Wow. Are they going to leave the downspout disconnected? Did they do any flashing around that 4x4?


----------



## peds48 (Jan 11, 2008)

Wow, so much wrong with that picture....


Sent from my iPad using Tapatalk


----------



## MysteryMan (May 17, 2010)

Looks like something you'd see on "The Red Green Show".


----------



## Nick (Apr 23, 2002)

Pro or HO install?

Regardless, I'm surprised they even have gutters.


----------



## longrider (Apr 21, 2007)

There has to be more to the story. You can see the corner of the house, the 4x4 could have been moved a foot and then not have to cut through the roof. I wonder how it looks from the top?


----------



## B Newt (Aug 12, 2007)

It looks like a self install to me. I see trouble in the splitter set up.


----------



## peds48 (Jan 11, 2008)

B Newt said:


> It looks like a self install to me. I see trouble in the splitter set up.


Just the splitter? I think that the least to worry about... the mounting is another story....

Sent from my iPad using Tapatalk


----------



## B Newt (Aug 12, 2007)

At least he used compression connectors.


Sent from my iPhone using DBSTalk


----------



## inkahauts (Nov 13, 2006)

longrider said:


> There has to be more to the story. You can see the corner of the house, the 4x4 could have been moved a foot and then not have to cut through the roof. I wonder how it looks from the top?


I was thinking the post was already there.


----------



## peds48 (Jan 11, 2008)

inkahauts said:


> I was thinking the post was already there.


I would think that as well. This is suppose to be the post that holds the electric mains wires...
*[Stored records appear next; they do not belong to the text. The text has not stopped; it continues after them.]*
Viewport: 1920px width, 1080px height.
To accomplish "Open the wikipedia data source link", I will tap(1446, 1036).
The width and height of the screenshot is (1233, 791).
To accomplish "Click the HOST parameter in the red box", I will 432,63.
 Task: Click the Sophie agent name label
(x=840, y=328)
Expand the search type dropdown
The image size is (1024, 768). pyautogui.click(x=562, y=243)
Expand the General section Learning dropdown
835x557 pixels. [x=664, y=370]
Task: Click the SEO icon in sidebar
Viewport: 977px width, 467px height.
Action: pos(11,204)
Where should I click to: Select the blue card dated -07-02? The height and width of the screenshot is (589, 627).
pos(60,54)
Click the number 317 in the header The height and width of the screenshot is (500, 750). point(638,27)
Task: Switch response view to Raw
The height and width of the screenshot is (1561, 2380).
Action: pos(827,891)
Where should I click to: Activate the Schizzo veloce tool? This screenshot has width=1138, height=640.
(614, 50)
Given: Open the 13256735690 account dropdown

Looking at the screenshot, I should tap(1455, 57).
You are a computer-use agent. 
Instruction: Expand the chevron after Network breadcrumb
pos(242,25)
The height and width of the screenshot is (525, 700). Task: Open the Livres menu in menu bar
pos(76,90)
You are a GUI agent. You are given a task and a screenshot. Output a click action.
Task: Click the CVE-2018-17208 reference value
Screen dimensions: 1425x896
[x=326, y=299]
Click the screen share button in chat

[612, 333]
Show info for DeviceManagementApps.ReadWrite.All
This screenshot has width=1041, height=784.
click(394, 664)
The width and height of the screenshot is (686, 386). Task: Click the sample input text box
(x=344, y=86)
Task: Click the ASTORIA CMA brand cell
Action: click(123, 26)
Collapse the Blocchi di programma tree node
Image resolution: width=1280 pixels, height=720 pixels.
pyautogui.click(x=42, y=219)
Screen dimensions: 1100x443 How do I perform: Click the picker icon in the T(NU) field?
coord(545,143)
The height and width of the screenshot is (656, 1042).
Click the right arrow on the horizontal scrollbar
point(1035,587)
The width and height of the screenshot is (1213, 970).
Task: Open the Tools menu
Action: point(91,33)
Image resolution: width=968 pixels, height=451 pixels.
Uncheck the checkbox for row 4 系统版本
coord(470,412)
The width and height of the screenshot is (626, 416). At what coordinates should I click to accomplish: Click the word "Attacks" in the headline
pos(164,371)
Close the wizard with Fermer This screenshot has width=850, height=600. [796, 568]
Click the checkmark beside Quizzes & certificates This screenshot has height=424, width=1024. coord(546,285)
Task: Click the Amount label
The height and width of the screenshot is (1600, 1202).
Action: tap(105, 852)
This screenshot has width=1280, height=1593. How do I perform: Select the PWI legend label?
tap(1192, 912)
Sent from my iPad using Tapatalk


----------



## billsharpe (Jan 25, 2007)

If that's a Southern California installation I wouldn't worry about the misplaced rain spout, at least for a while. :rotfl:


----------



## inkahauts (Nov 13, 2006)

Hey now. We had sprinkles For five minutes the other day.


----------



## longrider (Apr 21, 2007)

billsharpe said:


> If that's a Southern California installation I wouldn't worry about the misplaced rain spout, at least for a while. :rotfl:


Bill, I found a new avatar for you:


----------



## inkahauts (Nov 13, 2006)

Ok now that is funny!


----------



## phrelin (Jan 18, 2007)

longrider said:


> Bill, I found a new avatar for you:
> 
> 
> 
> ...


Hmmmm. That is awfully close to my Facebook avatar.










I first displayed it in my blog in January 2010. I see that is copyrighted July 2009. Darn, I thought I was being original.


----------



## billsharpe (Jan 25, 2007)

I kinda like that avatar. :hurah:


----------



## B Newt (Aug 12, 2007)

I just sighned on to Indirectv catellite service.


----------



## mp12point7 (Oct 30, 2006)

Who took the picture of my self install?


----------